Problem details: Look below for the line with "Nordeuropäischer Formel Renault", and from there restate every line word for word until the entries end.
┌─ Data for the task
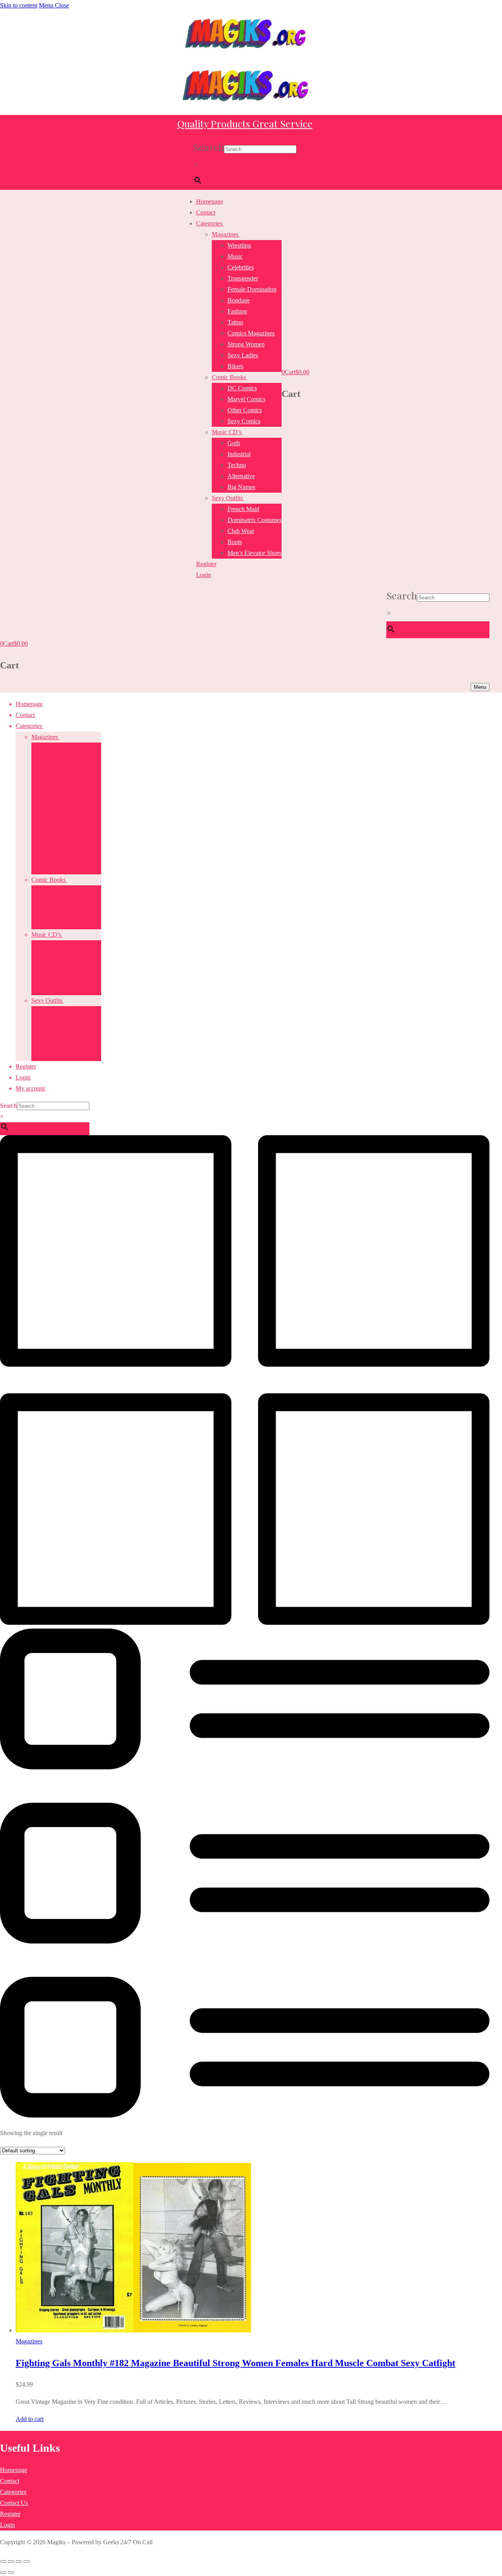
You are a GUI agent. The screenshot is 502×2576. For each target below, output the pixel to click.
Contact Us (14, 2503)
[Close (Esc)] (27, 2561)
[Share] (19, 2561)
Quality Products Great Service (245, 123)
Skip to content (18, 5)
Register (10, 2513)
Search (208, 146)
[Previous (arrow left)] (3, 2572)
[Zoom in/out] (3, 2561)
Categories (13, 2492)
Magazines (29, 2341)
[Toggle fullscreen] (11, 2561)
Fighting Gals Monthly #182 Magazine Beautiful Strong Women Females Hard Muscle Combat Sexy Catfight (235, 2363)
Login (7, 2524)
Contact (9, 2481)
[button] (30, 2419)
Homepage (13, 2470)
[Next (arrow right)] (11, 2572)
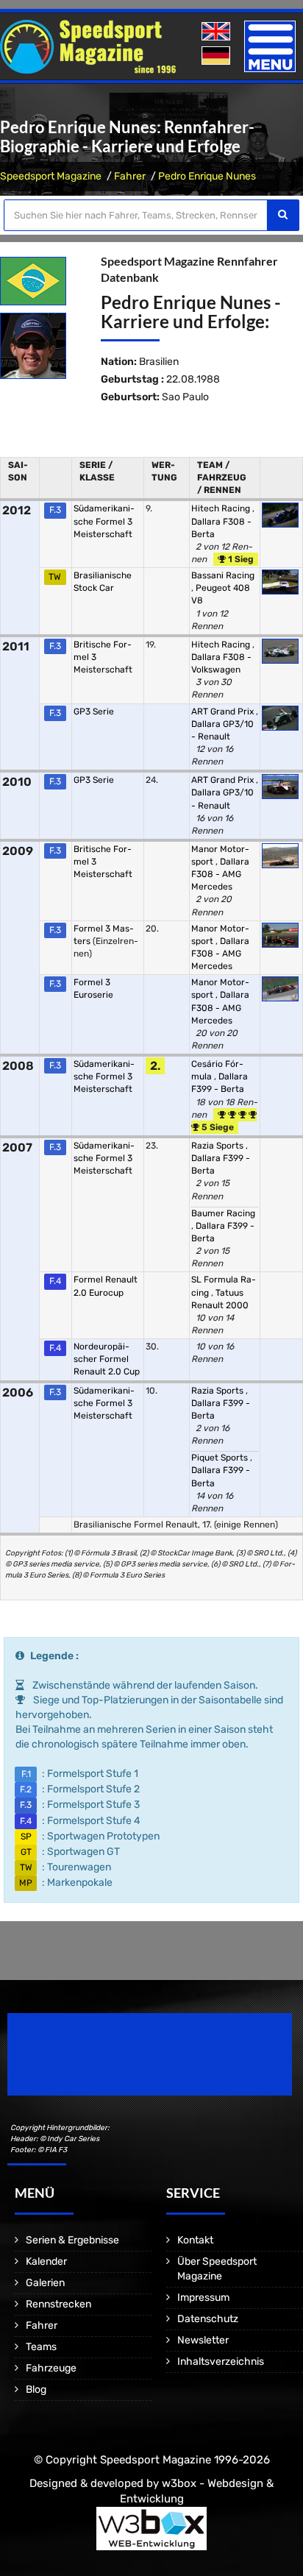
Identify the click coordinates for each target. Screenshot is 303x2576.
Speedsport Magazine (50, 176)
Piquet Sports (220, 1457)
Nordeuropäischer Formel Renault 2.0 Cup (107, 1359)
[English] (217, 32)
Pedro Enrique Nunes (207, 176)
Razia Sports (218, 1145)
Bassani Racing (222, 575)
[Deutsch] (217, 56)
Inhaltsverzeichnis (220, 2361)
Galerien (45, 2283)
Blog (36, 2389)
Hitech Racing (221, 508)
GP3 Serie (94, 711)
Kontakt (195, 2240)
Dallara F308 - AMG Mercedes (220, 874)
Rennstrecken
└─
Problem solution:
Nordeuropäischer Formel Renault 2.0 Cup (107, 1359)
[English] (217, 32)
Pedro Enrique Nunes (207, 176)
Razia Sports (218, 1145)
Bassani Racing (222, 575)
[Deutsch] (217, 56)
Inhaltsverzeichnis (220, 2361)
Galerien (45, 2283)
Blog (36, 2389)
Hitech Racing (221, 508)
GP3 Serie (94, 711)
Kontakt (195, 2240)
Dallara F308 - AMG Mercedes (220, 874)
Rennstrecken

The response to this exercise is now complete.